Yes Op YABU and as a mother of a ten year old boy I find the fact that he cried over this( when surely you would have acted delighted with the gift) incredible.

JimmyChooChoo · 14/01/2014 17:27

happyscouse - absolutely! I just can't get my head that there are people like this in RL! Imagine OP's friend saw this thread? How spiteful, ungrateful and hurtful? There are some people don't deserve lovely friends.

HelloBoys · 14/01/2014 17:32

he's 5 - is he really that self aware, of feelings/brand names etc?

I'd be retraining him re brand names TBH.

a 10 year old girl I know who's precocious (not my words) got given some bath fizzies for her birthday some cute Boots brand and she just yelled yay bath salt fizzies to her mum - no idea of the brand!

happyscouse · 14/01/2014 17:34

Yes Jimmy, I always think the saddest posts on MN are from people who need some support but have got no one to turn to. I am 50 later this year I have told friends and family no surprises, but you know what they probably still will... and I will suck it up because it will come from a kind loving generous place!

HelloBoys · 14/01/2014 17:35

sorry I thought he was 5, he's 10.

I sort of see your point then so apologies...

but at the end of the day it's really no biggie. mention it to friend if you have to but be prepared for cat's bum mouth.

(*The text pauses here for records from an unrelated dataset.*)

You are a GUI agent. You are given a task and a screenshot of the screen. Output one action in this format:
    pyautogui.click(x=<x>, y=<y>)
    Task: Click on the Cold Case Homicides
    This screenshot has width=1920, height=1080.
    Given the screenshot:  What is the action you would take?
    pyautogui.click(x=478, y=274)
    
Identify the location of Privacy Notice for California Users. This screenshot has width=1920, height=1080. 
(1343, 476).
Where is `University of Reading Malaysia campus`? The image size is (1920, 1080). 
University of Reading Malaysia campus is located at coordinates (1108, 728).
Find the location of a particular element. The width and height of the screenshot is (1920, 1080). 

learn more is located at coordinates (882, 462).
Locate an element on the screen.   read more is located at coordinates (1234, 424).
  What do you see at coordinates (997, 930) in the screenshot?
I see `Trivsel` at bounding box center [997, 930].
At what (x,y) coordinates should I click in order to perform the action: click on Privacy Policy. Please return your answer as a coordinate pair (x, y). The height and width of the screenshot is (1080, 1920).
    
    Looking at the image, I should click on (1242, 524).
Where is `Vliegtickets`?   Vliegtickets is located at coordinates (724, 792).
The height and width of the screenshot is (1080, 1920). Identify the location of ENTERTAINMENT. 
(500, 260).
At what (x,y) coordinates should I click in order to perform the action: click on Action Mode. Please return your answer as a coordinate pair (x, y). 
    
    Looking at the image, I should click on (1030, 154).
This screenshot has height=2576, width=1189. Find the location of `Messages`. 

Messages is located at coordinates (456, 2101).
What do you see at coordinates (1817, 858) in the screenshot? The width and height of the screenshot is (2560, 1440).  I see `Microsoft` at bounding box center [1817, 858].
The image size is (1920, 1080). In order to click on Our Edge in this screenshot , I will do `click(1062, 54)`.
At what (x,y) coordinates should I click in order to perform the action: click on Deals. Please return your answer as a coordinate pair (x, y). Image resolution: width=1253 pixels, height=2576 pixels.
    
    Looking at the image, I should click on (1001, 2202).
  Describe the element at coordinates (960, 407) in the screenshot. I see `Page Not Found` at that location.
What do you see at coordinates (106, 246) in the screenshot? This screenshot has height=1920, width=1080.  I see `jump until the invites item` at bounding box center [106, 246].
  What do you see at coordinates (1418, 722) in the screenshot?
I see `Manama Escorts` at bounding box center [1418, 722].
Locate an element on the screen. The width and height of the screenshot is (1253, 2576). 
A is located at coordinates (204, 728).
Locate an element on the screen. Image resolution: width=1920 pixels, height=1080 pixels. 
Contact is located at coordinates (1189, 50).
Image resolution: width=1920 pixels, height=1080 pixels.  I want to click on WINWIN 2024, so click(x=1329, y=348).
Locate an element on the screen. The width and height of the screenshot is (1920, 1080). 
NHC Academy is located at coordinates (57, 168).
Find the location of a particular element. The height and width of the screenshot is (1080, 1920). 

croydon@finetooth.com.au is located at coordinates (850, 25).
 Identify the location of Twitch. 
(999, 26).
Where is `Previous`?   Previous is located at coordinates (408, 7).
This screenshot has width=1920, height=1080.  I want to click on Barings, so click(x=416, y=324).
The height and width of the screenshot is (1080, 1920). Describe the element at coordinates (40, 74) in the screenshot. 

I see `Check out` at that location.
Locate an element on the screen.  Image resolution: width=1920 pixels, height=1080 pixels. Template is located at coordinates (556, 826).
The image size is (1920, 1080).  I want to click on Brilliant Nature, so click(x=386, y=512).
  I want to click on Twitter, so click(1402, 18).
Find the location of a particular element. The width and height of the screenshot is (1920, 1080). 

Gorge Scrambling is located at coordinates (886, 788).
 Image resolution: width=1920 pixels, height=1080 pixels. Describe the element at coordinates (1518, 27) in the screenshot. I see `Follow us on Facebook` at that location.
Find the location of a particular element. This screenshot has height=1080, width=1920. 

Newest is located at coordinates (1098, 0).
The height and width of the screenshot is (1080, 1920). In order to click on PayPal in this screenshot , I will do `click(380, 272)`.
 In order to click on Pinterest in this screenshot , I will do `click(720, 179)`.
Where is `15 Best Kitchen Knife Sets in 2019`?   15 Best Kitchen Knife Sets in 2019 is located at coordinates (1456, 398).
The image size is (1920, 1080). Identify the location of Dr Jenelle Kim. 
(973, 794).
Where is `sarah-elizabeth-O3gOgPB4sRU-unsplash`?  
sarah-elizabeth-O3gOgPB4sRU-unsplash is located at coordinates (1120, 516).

scuttles away in humiliation

HelloBoys · 14/01/2014 17:36

happyscouse - there are 10 year old boys and 10 year old boys perhaps he's sensitive?

perhaps he sees presents and what's attached to them to have some meaning? eg materially etc?

no idea

HelloBoys · 14/01/2014 17:42

It sounds as though this friend isn't close and TBH 2 sets the same?!

She'd have to be a bit dumb, silly not to realise it was the same gift. If she IS controlling then there may be something behind this, you NEVER know.

I don't know what I'd do OP. for your son, if you lie he'll know, but I do think he's being a tad oversensitive about this and you should reassure/calm him down.

and maybe a word to the friend not to do this in future as its caused an 8 page thread on MN with me contributing a few posts

tinierclanger · 14/01/2014 17:46

Can I just point out to people saying the tears were the fault of OP's reaction; she found him crying because he discovered she already had the set. He hadn't even given it to her at that point.

JimmyChooChoo · 14/01/2014 17:50

tinier- so say that was the case then why is it OP's friends fault that he was crying? Oh wait I know she's a 'horrible' friend because she kindly tried to show a lovely gesture by thinking of her friend and getting her little boy and gift to give to his mum! Seriously give me strength!